▸ **GOAL OF THE EXERCISE**: From the data below, retype exactly the lines starting with the one that contains "September 2017 (414, 1168)" and ending with the one that contains "Herren II: TSV", both included.

*** Begin section ***

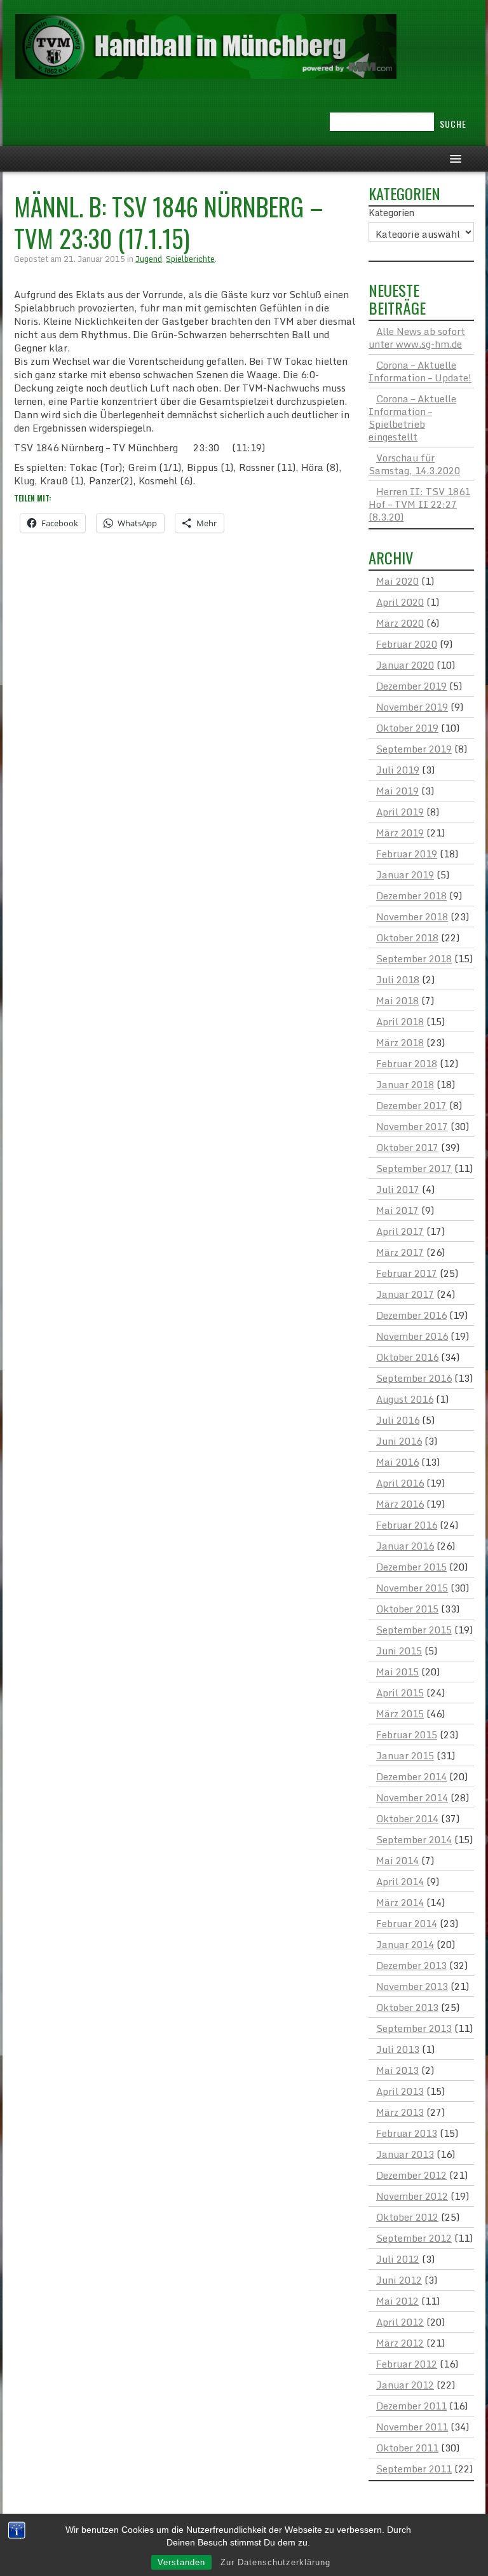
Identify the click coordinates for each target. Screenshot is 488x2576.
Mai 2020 (397, 581)
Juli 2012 (397, 2258)
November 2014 (412, 1797)
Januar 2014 (405, 1944)
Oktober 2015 (407, 1608)
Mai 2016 (397, 1461)
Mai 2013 (397, 2070)
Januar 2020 (405, 664)
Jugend (148, 259)
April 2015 (400, 1692)
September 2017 (414, 1168)
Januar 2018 (405, 1084)
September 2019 (414, 748)
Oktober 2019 (407, 727)
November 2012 (412, 2196)
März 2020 (400, 622)
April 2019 (400, 811)
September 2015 (414, 1629)
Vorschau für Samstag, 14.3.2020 (414, 464)
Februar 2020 (406, 643)
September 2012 (414, 2237)
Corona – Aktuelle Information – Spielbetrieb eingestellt (412, 417)
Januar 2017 (405, 1294)
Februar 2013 (406, 2133)
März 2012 (400, 2342)
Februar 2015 (406, 1734)
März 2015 (400, 1713)
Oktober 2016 (407, 1357)
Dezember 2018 (411, 895)
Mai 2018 (397, 1000)
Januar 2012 (405, 2384)
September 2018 (414, 958)
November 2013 (412, 1986)
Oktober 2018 (407, 937)
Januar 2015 (405, 1755)
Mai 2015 (397, 1671)
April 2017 (400, 1231)
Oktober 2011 (407, 2447)
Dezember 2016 (411, 1315)
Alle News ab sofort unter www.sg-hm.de (417, 337)
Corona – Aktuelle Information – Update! (420, 371)
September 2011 (414, 2468)
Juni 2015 (399, 1650)
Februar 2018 (406, 1063)
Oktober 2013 (407, 2007)
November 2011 (412, 2426)
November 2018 (412, 916)
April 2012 (400, 2321)
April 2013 (400, 2091)
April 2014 (400, 1881)
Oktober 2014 (407, 1818)
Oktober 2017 (407, 1147)
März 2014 (400, 1902)
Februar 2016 (406, 1524)
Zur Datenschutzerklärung (275, 2562)
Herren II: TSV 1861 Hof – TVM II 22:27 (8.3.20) (419, 504)
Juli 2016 (397, 1420)
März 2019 (400, 832)
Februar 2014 (406, 1923)
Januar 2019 (405, 874)
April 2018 (400, 1021)
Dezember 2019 (411, 685)
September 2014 (414, 1839)
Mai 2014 (397, 1860)
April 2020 (400, 602)
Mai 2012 (397, 2300)
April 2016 (400, 1482)
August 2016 (404, 1399)
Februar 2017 (406, 1273)
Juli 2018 (397, 979)
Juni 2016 (399, 1440)
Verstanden (181, 2562)
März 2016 (400, 1503)
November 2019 (412, 706)
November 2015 (412, 1587)
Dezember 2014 (411, 1776)
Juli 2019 (397, 769)
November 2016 (412, 1336)
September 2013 (414, 2028)
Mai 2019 (397, 790)
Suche (453, 123)
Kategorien (391, 213)
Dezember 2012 (411, 2175)
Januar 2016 (405, 1545)
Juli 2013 (397, 2049)
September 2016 (414, 1378)
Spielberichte (190, 259)
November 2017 (412, 1126)
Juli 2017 (397, 1189)
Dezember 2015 (411, 1566)
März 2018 (400, 1042)
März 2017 (400, 1252)
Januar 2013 (405, 2154)
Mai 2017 (397, 1210)
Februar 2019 (406, 853)
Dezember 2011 (411, 2405)
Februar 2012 (406, 2363)
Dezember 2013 (411, 1965)
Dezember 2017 (411, 1105)
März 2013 (400, 2112)
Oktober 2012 (407, 2217)
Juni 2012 (399, 2279)
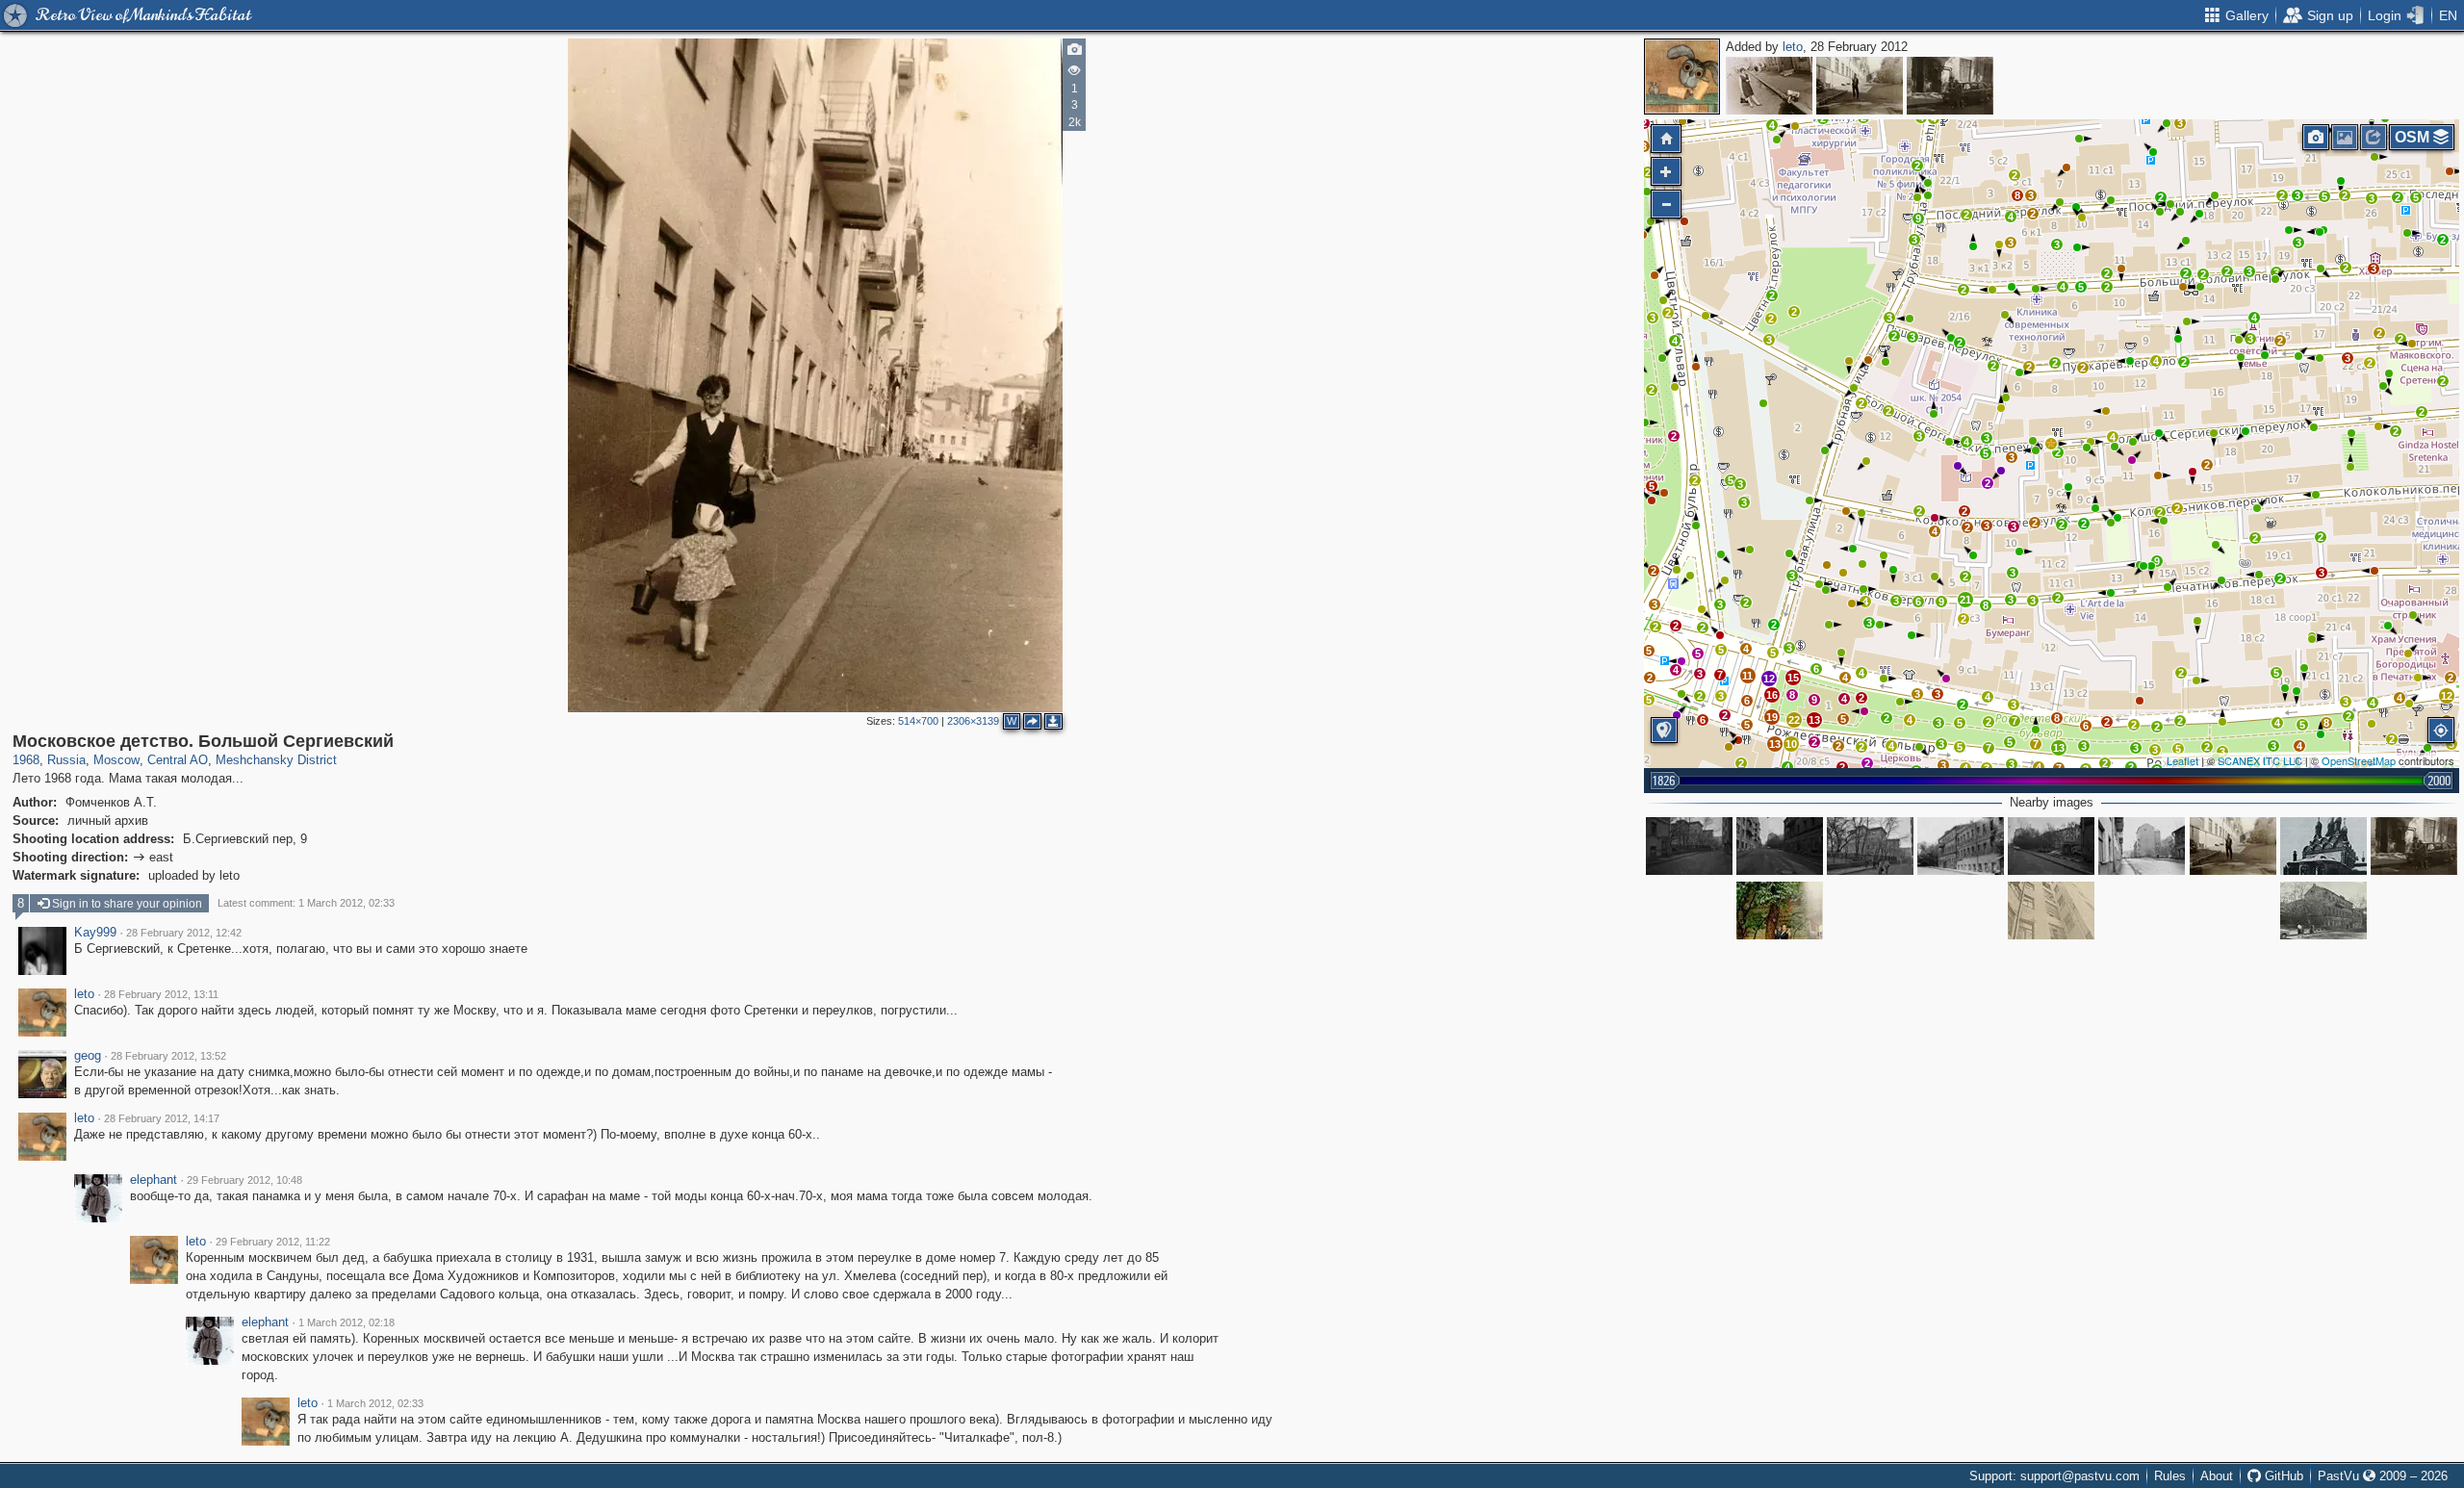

*** End section ***

▸ **RESPONSE**:
September 2017 (414, 1168)
Januar 2018 (405, 1084)
September 2019 (414, 748)
Oktober 2019 (407, 727)
November 2012 (412, 2196)
März 2020 (400, 622)
April 2019 (400, 811)
September 2015 (414, 1629)
Vorschau für Samstag, 14.3.2020 (414, 464)
Februar 2020 (406, 643)
September 2012 (414, 2237)
Corona – Aktuelle Information – Spielbetrieb eingestellt (412, 417)
Januar 2017 (405, 1294)
Februar 2013 (406, 2133)
März 2012 (400, 2342)
Februar 2015 (406, 1734)
März 2015 (400, 1713)
Oktober 2016 (407, 1357)
Dezember 2018 (411, 895)
Mai 2018 (397, 1000)
Januar 2012 (405, 2384)
September 2018 (414, 958)
November 2013 (412, 1986)
Oktober 2018 (407, 937)
Januar 2015 (405, 1755)
Mai 2015 (397, 1671)
April 2017 (400, 1231)
Oktober 2011 (407, 2447)
Dezember 2016 (411, 1315)
Alle News ab sofort unter www.sg-hm.de (417, 337)
Corona – Aktuelle Information – Update! (420, 371)
September 2011 (414, 2468)
Juni 2015 (399, 1650)
Februar 2018 (406, 1063)
Oktober 2013 (407, 2007)
November 2011 (412, 2426)
November 2018 (412, 916)
April 2012 (400, 2321)
April 2013 (400, 2091)
April 2014 (400, 1881)
Oktober 2014 (407, 1818)
Oktober 2017 (407, 1147)
März 2014 (400, 1902)
Februar 2016 (406, 1524)
Zur Datenschutzerklärung (275, 2562)
Herren II: TSV 1861 Hof – TVM II 22:27 (8.3.20) (419, 504)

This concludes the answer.